PPS: Some numbers! Sydney Water lost 25,700 megaliters to leaks in that one city per year. A "hyperscaler" data centre uses up to 750 megaliters per year for cooling. Azure uses maybe 10% of their cooling capacity for ChatGPT, but I suspect it's a lot less. That's... what.. 75 megaliters per year per data centre? Water pipe leaks are wasting 340x as much as AI compute, which is a useful software product. Water leaks are pure waste. https://www.smh.com.au/national/nsw/nine-per-cent-of-sydney-... and https://dgtlinfra.com/data-center-water-usage/
Totally agree. Both water and electricity have fugitive problems. Sydney has an interesting application: capturing an iceberg and towing it to one part of the harbor. At that point, waste heat from a data center could be useful in melting it into the water system.
Further, it could run on air cooling, just the water or other liquid medium is easier to handle in scale.
Water has better energy transfer characteristics than air, especially during phase changes like evaporation and condensation. So it’s less about scale per se unless you mean scale of energy transfer per unit of time.
All that to get some percent hallucination, whose logic can't be traced? It's just another tech dead-end that leaves us all the worse, and the haves having more. It's just more waste on the level of bitcoin. It's the nature of selfishness: shortsighted with no global benefit, only global waste.

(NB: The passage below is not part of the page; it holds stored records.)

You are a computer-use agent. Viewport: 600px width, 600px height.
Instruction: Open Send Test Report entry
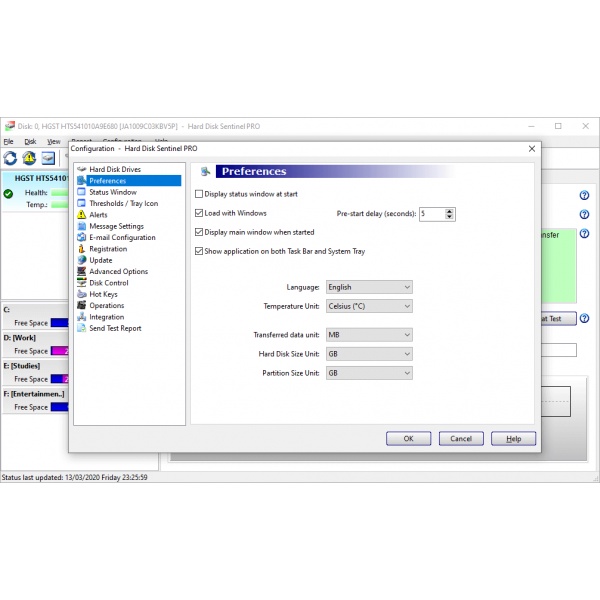click(x=115, y=328)
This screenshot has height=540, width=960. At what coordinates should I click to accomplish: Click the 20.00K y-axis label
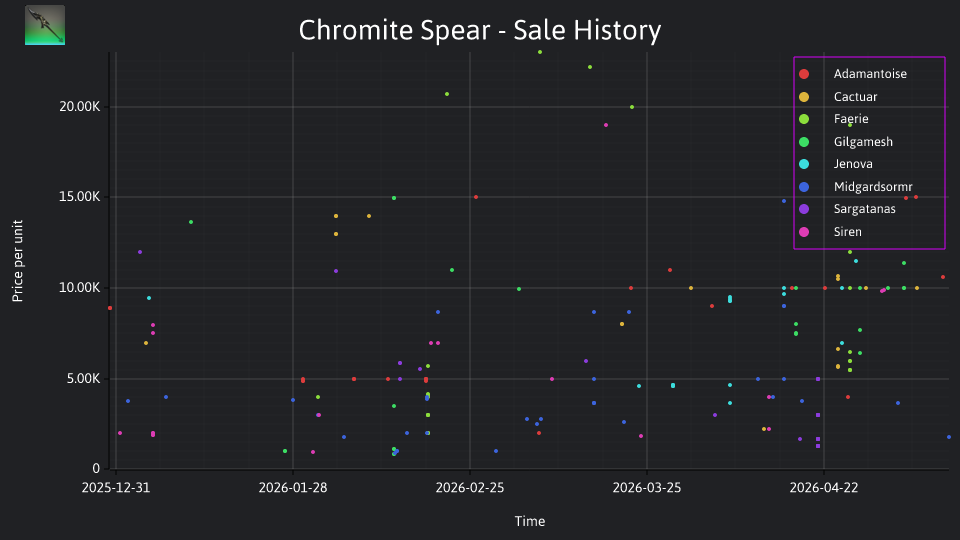(x=80, y=107)
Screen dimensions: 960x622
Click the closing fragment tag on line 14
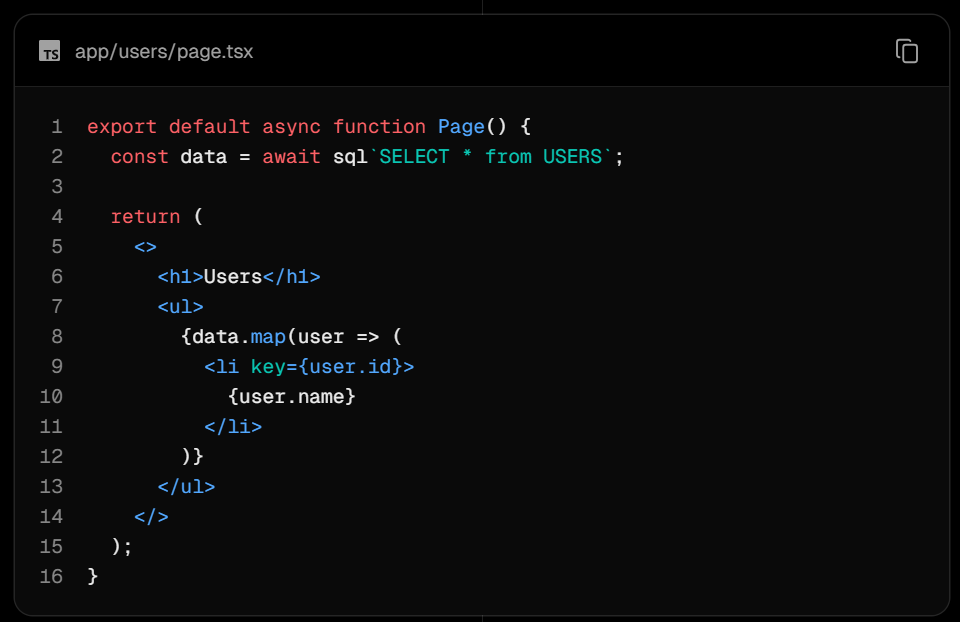click(x=151, y=517)
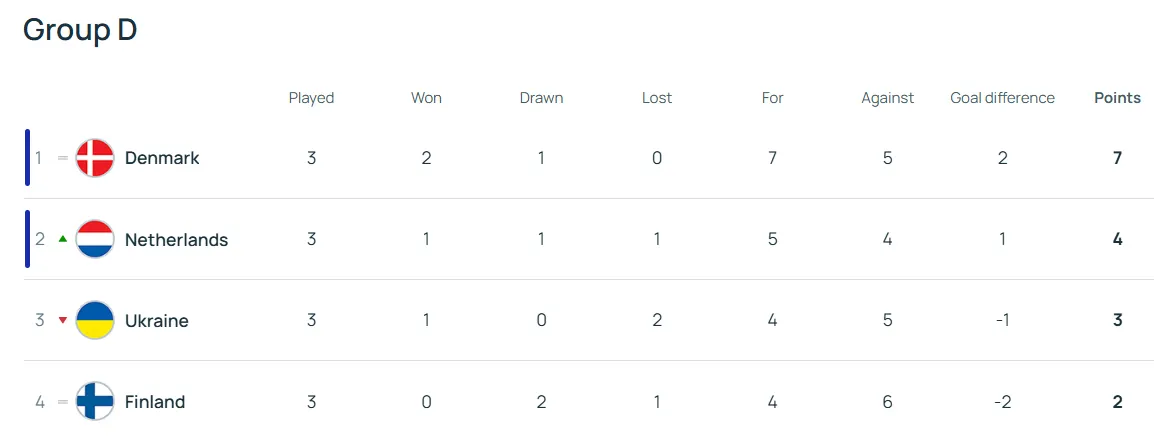Screen dimensions: 1154x440
Task: Click the Group D heading
Action: pos(79,30)
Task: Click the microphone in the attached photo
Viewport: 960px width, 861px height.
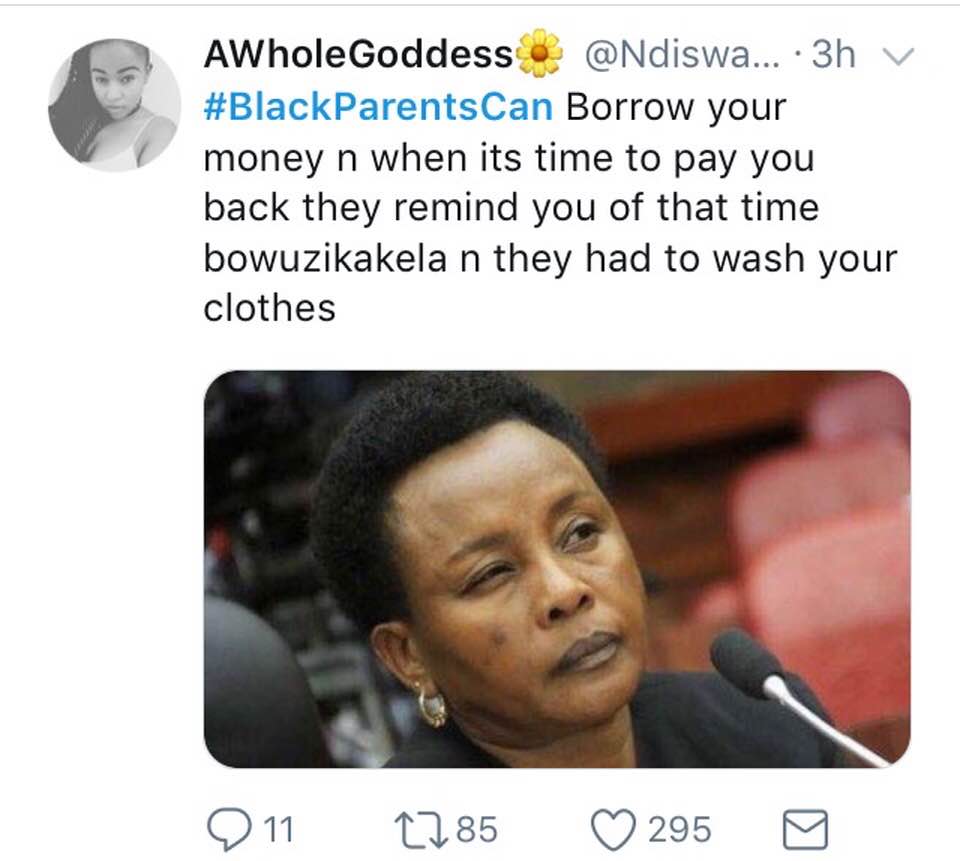Action: [x=796, y=695]
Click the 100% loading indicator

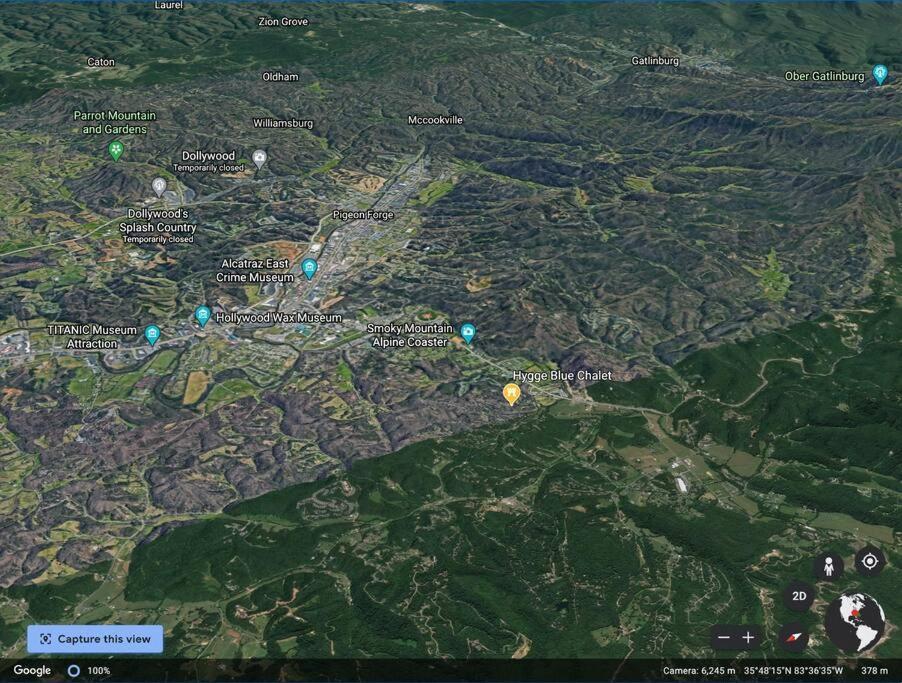point(89,671)
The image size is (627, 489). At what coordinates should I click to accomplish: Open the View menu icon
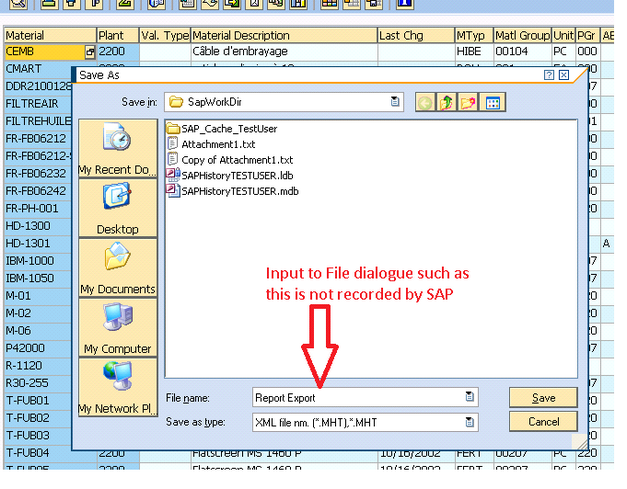[x=492, y=102]
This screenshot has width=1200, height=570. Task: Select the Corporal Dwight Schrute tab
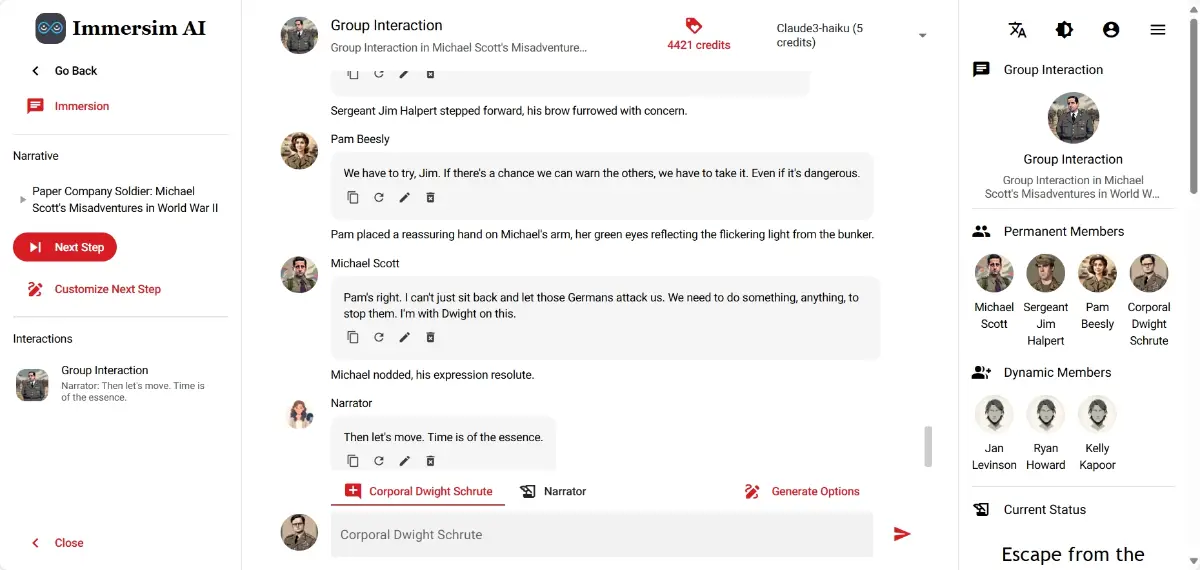pyautogui.click(x=419, y=491)
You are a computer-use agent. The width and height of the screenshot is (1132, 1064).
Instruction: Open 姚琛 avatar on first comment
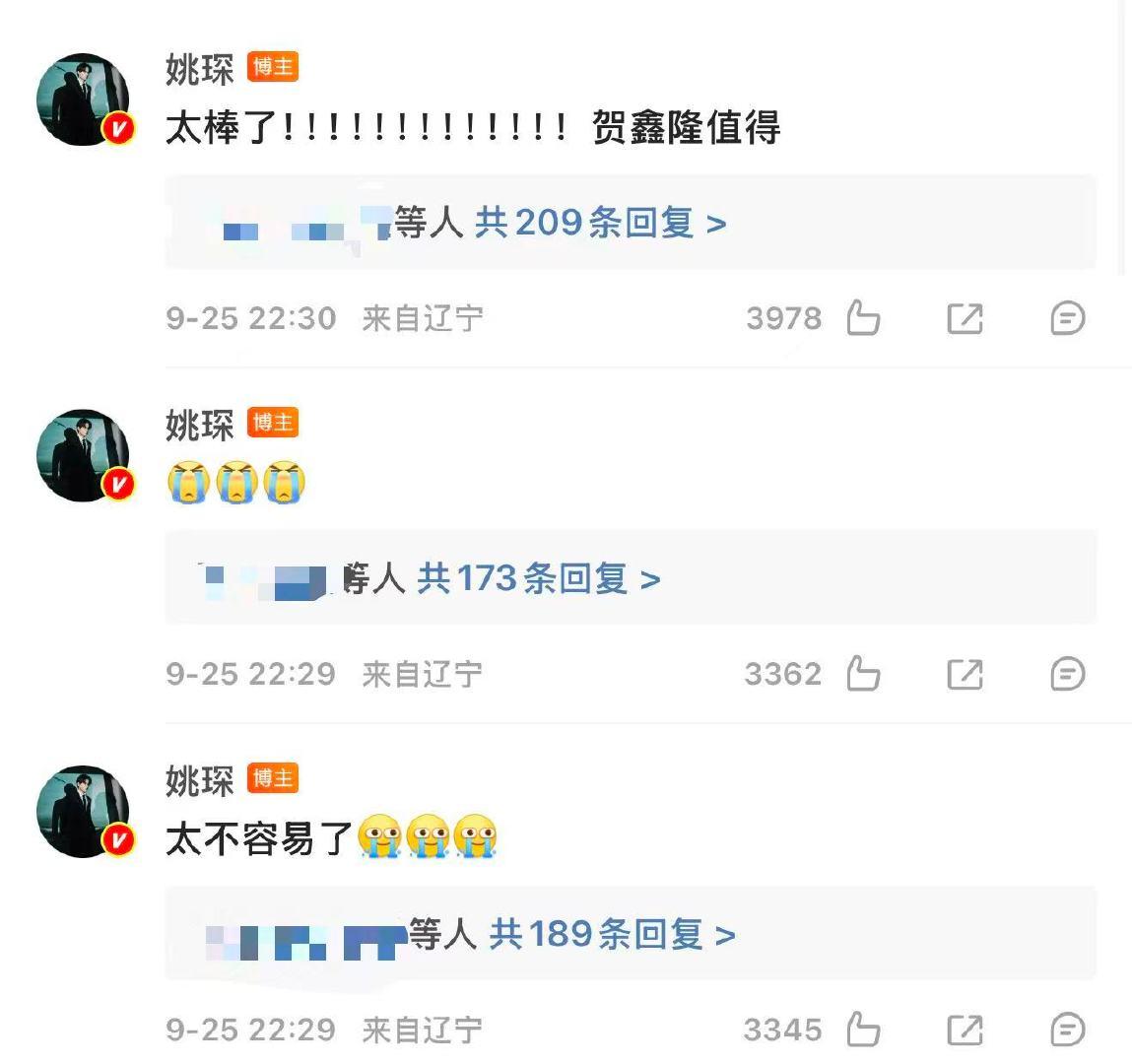(x=84, y=100)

Compassion for the Earth, herself, dictates we forge a different path, where folks like Google, Facebook, and elmo are not deciding our collective fate.
Unfortunately we're in a global prisoner's dilemma. Nobody wants the future we're all desperately racing towards building.
Somebody wants it, or it wouldn't be being built. No, the correct framing is that this is a case of the ignorant leading the powerless.